11:00 am Askeriye

MİLGEM’e Askerî İnovasyon Düşünce Okulları Perspektifinden Bir Bakış

Tarih boyunca insanoğlunun yarattığı ya da inşa ettiği her şey değişmiş, büyümüş veya bu iki olgunun başarısızlığı sonucunda yozlaşıp yok olarak misyonunu tamamlamıştır. Belki de bu sürecin en temel nedeni, insanın yaşam ve ölüm; başlangıç ve son, gelişim ve yozlaşma döngülerini doğasında barındırmasının bir sonucudur. Nitekim inovasyon dediğimiz, duruma ve mevcut gerçekliğe etki eden ve nihayetinde yaratılanın varlığını sürdürmesini sağlayan anlamlı değişimler ile dejenerasyon ertelenebilir ya da ortadan kaldırılabilir. Bu açıdan bakıldığında, insanlar tarafından yaratılan ve içinde insanı içeren askerî organizasyonlar da inovasyon kavramının bir unsurudur. Askerî inovasyonun ne olduğuna dair daha detaylı tanımlar elbette bu yazının kapsamı dışındadır. Bu yazıda, Türkiye Cumhuriyeti’nin millî savaş gemisi programı olan MİLGEM ya da Millî Gemi, askerî inovasyon kavramının sınırları içinde ortaya çıkan askerî inovasyon araştırma okulları perspektifinden incelenecektir. MİLGEM programının hangi askerî inovasyon düşünce ekolü ile açıklanabileceği sorusuna cevap aranacaktır. MİLGEM’in tarihsel süreci incelenmiş ve bu süreç söz konusu ekollerin ortaya koyduğu değişkenlerle karşılaştırılmıştır. Bu beyin fırtınası niteliğindeki yazımız, MİLGEM projesini doğru kategorize ederek alana katkı sağlamayı amaçlamakla birlikte, elbette yanlışlanabilir bir tez ortaya koymaktadır. Siz değerli okuyucularımıza kazandırmak istediğim farkındalık ise iki temele dayanmaktadır. Birincisi, askerî inovasyona ve bu düşünce okullarına aşina olmanız, ikincisi de MİLGEM’e bakış açınızı zenginleştirmektir. İyi okumalar dilerim.

ASKERÎ İNOVASYON ARAŞTIRMA OKULLARI

Alanda kabul gören dört düşünce ekolü vardır;

  1. Sivil-Asker İlişkileri Modeli (Civil-Military Relations)
  2. Hizmetler Arası Politika (Interservice Politics)
  3. Hizmet İçi Politika (Intraservice Politics)
  4. Kurumsal Kültür (Organizational Culture)

Görev koşulları ::
Lütfen şu ifadelerin MİLGEM yazısıyla uyuşup uyuşmadığını evet ya da hayır diye belirtin ve her birinde kararı veren sözleri yazıdan birebir aktarın.
1. Alanda kabul gören üç düşünce ekolü vardır.
2. MİLGEM, Türkiye Cumhuriyeti’nin millî savaş gemisi programıdır.
3. Askerî inovasyonun ayrıntılı tanımları yazının kapsamı içindedir.
Kayıtların MİLGEM yazısıyla hiçbir ilgisi yoktur.

Veri kayıtları ::
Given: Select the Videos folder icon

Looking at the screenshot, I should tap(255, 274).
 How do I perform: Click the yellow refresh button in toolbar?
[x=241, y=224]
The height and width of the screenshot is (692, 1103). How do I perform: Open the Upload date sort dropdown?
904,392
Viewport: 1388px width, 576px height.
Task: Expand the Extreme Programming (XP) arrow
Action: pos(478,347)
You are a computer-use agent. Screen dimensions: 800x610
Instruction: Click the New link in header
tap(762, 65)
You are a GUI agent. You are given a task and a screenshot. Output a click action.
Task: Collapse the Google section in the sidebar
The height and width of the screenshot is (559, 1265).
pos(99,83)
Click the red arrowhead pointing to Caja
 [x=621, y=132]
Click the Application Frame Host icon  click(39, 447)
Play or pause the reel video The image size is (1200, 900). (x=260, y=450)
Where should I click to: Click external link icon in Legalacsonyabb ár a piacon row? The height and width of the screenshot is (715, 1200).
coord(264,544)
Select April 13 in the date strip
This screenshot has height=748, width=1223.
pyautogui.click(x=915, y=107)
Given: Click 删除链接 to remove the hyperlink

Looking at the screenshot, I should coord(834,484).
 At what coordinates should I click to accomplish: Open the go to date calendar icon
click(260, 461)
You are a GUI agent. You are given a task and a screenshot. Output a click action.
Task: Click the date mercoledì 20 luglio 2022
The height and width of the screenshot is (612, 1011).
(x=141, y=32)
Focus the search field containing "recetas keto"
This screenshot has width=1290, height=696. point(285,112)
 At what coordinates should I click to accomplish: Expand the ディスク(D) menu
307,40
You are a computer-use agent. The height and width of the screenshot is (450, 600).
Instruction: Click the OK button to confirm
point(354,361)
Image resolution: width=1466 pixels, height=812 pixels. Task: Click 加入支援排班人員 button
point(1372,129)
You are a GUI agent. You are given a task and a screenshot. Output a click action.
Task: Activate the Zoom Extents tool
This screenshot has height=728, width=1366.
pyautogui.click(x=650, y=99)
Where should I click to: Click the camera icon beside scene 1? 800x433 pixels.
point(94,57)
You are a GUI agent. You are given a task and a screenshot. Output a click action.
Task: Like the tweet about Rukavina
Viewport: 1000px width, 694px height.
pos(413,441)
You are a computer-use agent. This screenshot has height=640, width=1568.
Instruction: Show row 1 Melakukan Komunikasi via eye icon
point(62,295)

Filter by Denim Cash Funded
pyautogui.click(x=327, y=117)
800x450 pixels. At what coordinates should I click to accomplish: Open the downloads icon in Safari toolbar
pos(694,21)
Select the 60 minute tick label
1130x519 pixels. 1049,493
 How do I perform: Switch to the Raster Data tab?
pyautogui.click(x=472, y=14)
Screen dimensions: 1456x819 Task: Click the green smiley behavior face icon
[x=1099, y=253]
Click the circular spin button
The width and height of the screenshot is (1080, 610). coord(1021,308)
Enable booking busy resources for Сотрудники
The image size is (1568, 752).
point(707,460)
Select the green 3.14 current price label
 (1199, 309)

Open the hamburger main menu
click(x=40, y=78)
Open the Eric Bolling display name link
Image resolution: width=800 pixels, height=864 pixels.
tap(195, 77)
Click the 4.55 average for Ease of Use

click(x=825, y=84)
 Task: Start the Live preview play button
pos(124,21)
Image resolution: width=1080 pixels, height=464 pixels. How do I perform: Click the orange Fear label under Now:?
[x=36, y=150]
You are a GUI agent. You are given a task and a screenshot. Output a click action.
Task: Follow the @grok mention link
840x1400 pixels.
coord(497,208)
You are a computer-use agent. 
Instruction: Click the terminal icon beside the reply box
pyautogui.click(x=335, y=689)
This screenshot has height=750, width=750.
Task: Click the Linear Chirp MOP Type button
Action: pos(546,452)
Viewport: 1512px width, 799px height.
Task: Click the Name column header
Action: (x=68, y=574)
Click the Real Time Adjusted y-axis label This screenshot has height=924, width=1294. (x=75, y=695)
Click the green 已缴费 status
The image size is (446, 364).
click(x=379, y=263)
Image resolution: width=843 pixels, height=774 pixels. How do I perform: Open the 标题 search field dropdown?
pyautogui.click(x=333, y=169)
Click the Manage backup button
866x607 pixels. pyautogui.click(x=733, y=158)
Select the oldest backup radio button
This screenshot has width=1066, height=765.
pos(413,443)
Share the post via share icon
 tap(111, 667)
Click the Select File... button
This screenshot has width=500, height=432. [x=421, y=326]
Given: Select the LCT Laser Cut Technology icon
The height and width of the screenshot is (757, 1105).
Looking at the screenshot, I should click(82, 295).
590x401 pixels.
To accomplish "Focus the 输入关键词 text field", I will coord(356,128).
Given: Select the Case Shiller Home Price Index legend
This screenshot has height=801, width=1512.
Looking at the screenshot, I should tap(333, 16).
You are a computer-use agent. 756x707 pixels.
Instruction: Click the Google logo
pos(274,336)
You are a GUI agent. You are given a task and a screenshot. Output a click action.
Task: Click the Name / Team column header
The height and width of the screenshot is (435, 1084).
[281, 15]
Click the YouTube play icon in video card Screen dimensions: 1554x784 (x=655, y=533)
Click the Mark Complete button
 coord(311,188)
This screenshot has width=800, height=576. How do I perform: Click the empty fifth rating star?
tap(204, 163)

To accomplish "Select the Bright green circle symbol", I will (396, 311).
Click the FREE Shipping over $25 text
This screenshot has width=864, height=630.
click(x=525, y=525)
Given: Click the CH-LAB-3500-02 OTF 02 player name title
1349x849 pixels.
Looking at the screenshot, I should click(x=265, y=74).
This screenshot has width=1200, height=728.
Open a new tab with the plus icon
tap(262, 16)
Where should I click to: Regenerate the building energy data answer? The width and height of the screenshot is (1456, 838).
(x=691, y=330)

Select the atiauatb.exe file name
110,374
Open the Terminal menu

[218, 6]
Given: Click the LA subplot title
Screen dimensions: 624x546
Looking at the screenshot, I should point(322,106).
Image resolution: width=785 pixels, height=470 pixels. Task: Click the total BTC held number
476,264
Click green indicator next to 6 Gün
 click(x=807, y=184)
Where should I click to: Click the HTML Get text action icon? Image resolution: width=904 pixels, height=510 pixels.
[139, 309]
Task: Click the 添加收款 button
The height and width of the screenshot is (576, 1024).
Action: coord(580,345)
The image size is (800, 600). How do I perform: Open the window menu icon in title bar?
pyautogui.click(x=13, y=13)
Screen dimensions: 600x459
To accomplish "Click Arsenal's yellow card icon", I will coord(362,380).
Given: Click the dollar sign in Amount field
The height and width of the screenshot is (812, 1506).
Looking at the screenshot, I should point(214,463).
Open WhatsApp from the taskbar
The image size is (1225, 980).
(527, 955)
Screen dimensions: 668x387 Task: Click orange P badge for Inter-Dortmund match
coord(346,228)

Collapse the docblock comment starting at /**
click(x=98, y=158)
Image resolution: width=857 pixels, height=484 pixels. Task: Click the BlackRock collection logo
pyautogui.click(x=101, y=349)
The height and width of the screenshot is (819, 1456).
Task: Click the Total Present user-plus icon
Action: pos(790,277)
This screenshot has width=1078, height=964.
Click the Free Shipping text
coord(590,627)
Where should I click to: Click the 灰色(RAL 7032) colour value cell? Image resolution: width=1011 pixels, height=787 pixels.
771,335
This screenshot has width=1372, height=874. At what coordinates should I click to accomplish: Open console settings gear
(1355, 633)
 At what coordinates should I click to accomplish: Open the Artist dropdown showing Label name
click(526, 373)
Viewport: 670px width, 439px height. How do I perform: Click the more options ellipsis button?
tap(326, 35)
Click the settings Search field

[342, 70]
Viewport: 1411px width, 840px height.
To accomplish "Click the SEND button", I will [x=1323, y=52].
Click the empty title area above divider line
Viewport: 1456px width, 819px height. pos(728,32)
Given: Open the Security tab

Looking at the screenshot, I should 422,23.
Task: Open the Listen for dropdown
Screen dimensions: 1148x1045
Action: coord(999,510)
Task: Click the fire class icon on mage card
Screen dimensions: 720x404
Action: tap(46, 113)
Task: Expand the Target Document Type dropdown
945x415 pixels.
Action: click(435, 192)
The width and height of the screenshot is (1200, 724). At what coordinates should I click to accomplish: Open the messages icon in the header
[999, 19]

Çözüm ::
1. Hayır: "Alanda kabul gören dört düşünce ekolü vardır"
2. Evet: "Türkiye Cumhuriyeti’nin millî savaş gemisi programı olan MİLGEM"
3. Hayır: "Askerî inovasyonun ne olduğuna dair daha detaylı tanımlar elbette bu yazının kapsamı dışındadır."